> **Exercise details**:
Return all the data, word for word.

> **Records to process**:

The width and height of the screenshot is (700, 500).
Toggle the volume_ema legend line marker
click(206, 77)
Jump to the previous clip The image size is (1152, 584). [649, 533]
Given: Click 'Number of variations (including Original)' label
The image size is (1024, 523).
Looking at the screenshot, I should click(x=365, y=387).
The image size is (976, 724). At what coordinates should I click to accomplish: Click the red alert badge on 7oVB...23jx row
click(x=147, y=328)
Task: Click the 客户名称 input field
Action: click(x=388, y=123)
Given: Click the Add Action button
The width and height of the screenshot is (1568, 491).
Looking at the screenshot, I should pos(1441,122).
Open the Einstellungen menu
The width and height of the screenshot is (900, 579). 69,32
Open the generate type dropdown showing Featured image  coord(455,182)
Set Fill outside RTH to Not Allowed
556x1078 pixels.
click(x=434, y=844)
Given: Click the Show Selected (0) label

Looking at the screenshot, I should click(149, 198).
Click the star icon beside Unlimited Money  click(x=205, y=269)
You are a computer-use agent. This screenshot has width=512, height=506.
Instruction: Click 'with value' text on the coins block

> **Written solution**:
The width and height of the screenshot is (700, 500).
Toggle the volume_ema legend line marker
click(206, 77)
Jump to the previous clip The image size is (1152, 584). [649, 533]
Given: Click 'Number of variations (including Original)' label
The image size is (1024, 523).
Looking at the screenshot, I should click(x=365, y=387).
The image size is (976, 724). At what coordinates should I click to accomplish: Click the red alert badge on 7oVB...23jx row
click(x=147, y=328)
Task: Click the 客户名称 input field
Action: click(x=388, y=123)
Given: Click the Add Action button
The width and height of the screenshot is (1568, 491).
Looking at the screenshot, I should pos(1441,122).
Open the Einstellungen menu
The width and height of the screenshot is (900, 579). 69,32
Open the generate type dropdown showing Featured image  coord(455,182)
Set Fill outside RTH to Not Allowed
556x1078 pixels.
click(x=434, y=844)
Given: Click the Show Selected (0) label

Looking at the screenshot, I should click(149, 198).
Click the star icon beside Unlimited Money  click(x=205, y=269)
You are a computer-use agent. This screenshot has width=512, height=506.
Instruction: Click 'with value' text on the coins block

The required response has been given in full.